I just discovered that the UserAssignableHotKeys disappears when you use control-F1 while the keyboard shortcuts system preferences is launched. So long as the system preferences are not running the above is a valid test.

Jun 6, 2012 10:05 PM in response to garyes

As you can see in my above keyboard shortcuts control-F7 moves tab focus. So there is no sense pursuing what plist field that changes.


FWIW, I am using 10.6.5 but I wouldn't think it's that much different from 10.6.8 for this particular stuff. So without knowing exactly what Full Keyboard Access is in Snow Leopard I don't want to pursue this further. So I'll describe the general scheme I used for what I figured out above.


In general, what I did was hit the key-combo in question to see what plist(s) get changed by monitoring the file system changes using fseventer.
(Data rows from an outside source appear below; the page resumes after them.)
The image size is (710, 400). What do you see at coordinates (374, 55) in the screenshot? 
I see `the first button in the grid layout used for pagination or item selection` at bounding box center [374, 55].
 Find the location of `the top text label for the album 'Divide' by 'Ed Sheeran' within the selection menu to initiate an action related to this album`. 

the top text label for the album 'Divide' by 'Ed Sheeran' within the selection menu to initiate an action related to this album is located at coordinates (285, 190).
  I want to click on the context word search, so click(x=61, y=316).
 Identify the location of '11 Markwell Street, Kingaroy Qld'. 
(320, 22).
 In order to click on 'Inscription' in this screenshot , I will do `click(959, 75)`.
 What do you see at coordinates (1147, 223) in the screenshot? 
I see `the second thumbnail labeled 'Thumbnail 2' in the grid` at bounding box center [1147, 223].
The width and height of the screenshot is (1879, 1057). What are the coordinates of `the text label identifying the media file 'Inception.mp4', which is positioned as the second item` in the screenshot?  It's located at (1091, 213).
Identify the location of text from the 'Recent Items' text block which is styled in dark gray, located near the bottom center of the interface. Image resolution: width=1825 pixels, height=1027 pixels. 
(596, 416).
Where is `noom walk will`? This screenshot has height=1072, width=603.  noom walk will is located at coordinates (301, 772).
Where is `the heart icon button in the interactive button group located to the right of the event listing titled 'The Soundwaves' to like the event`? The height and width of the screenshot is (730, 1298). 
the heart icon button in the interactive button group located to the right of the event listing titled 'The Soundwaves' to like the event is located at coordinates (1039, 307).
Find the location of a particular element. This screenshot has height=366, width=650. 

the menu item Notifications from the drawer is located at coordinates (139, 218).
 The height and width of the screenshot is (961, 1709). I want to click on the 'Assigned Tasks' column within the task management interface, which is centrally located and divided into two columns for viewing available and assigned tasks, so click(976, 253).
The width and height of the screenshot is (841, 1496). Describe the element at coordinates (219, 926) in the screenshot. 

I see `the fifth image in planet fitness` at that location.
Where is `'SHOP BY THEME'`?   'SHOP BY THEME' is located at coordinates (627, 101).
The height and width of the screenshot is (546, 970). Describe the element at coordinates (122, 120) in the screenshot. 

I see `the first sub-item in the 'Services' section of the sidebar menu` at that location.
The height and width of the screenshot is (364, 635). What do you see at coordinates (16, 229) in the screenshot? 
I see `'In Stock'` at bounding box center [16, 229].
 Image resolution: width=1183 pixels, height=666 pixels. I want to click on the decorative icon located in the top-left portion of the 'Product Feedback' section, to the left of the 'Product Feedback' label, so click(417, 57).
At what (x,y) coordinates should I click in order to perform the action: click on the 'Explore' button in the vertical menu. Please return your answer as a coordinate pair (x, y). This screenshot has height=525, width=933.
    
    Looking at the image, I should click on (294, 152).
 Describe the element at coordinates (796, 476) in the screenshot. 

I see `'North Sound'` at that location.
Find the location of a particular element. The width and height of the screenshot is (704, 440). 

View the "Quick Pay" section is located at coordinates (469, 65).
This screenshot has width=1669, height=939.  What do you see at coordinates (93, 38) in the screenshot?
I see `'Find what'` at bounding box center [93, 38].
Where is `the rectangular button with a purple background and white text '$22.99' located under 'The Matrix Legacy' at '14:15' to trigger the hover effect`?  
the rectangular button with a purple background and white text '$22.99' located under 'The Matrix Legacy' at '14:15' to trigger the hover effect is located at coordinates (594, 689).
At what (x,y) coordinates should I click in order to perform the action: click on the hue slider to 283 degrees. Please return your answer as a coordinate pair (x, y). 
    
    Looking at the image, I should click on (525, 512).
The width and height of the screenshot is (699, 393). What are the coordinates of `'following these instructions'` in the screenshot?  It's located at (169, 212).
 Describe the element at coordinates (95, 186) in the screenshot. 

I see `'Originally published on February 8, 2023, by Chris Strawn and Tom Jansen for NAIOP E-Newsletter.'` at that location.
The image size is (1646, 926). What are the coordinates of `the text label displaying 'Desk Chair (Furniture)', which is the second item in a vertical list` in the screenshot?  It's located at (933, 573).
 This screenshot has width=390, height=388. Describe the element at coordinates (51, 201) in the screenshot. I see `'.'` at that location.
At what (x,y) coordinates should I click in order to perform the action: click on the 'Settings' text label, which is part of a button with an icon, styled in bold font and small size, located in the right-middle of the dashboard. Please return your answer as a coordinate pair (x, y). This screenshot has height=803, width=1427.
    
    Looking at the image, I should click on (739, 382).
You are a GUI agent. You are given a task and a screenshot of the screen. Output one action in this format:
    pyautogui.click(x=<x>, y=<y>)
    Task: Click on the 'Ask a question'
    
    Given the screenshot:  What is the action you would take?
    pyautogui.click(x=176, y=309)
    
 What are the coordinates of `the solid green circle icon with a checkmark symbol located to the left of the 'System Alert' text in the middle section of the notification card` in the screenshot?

Open those plist(s) with the Property List Editor (part of xcode), and save the plist as a xml text so that I can compare which fields change when I toggle the key by (text) comparing a before and after versions of the xml plists.


Once the field is known I used PlistBuddy to display the appropriate data. PlistBuddy was used since defaults read is not amenable to extracting a single value out of a plist array.


If you figure out the appropriate PlistBuddy command then it's easy to add that to a shell script to do whatever you want with the value it returns.


Good luck.

Jun 9, 2012 2:13 PM in response to X423424X

A friend who is a little better than I at google searches found this:


> In "~/Library/Preferences/.GlobalPreferences.plist" look at
> "AppleKeyboardUIMode", bit 1
> toggles Full Keyboard Access. If the user's selected full keyboard access,
> then tab to all links, otherwise only tab to text fields.


at https://bugzilla.mozilla.org/show_bug.cgi?id=187508

So here's the applescript that works:


set the plistfile_path to "~/Library/Preferences/.GlobalPreferences.plist"

tell application "System Events"

set p_list to property list file (plistfile_path)

set v to (value of p_list)

class of v-- record

set uiMode to (value of property list item "AppleKeyboardUIMode" of p_list)

end tell


if uiMode mod 4 > 1 then

set allControls to true

else

set allControls to false

end if


I don't know if higher bits are ever used or will be so the mod 4 strips them out.


(I'll add more to the script to send the result to Keyboard Maestro Engine.)

Jun 9, 2012 10:05 PM in response to X423424X

Full Keyboard Access and Control-F7 are about tab key behavior, which is explained at the bottom of the panel for the Keyboard System Preference.


In general, I want Full Keyboard Access on.


But in iTunes I want the tab key to move between the search box, the playlist, and the list of playlists. That's the behavior when the Full Keyboard Access bit is off. Otherwise, the tab key goes to every interface element.


With this new tool to determine the state, I can make a script that launches when iTunes becomes the front application, and then turns off that bit unless it's already off. Since AppleScript doesn't have bitwise operators (boo hiss) I'll probably just emulate pressing control-F7.


Somewhere in the (de-)evolution of iTunes 10 they took away option-tab, which always tabbed between those three locations regardless of how tab behaved.


A weirdness I discovered is that control-F1 toggles bit 0 of AppleKeyboardUIMode and toggles those five checkboxes. But manually changing those checkboxes does not change bit 0.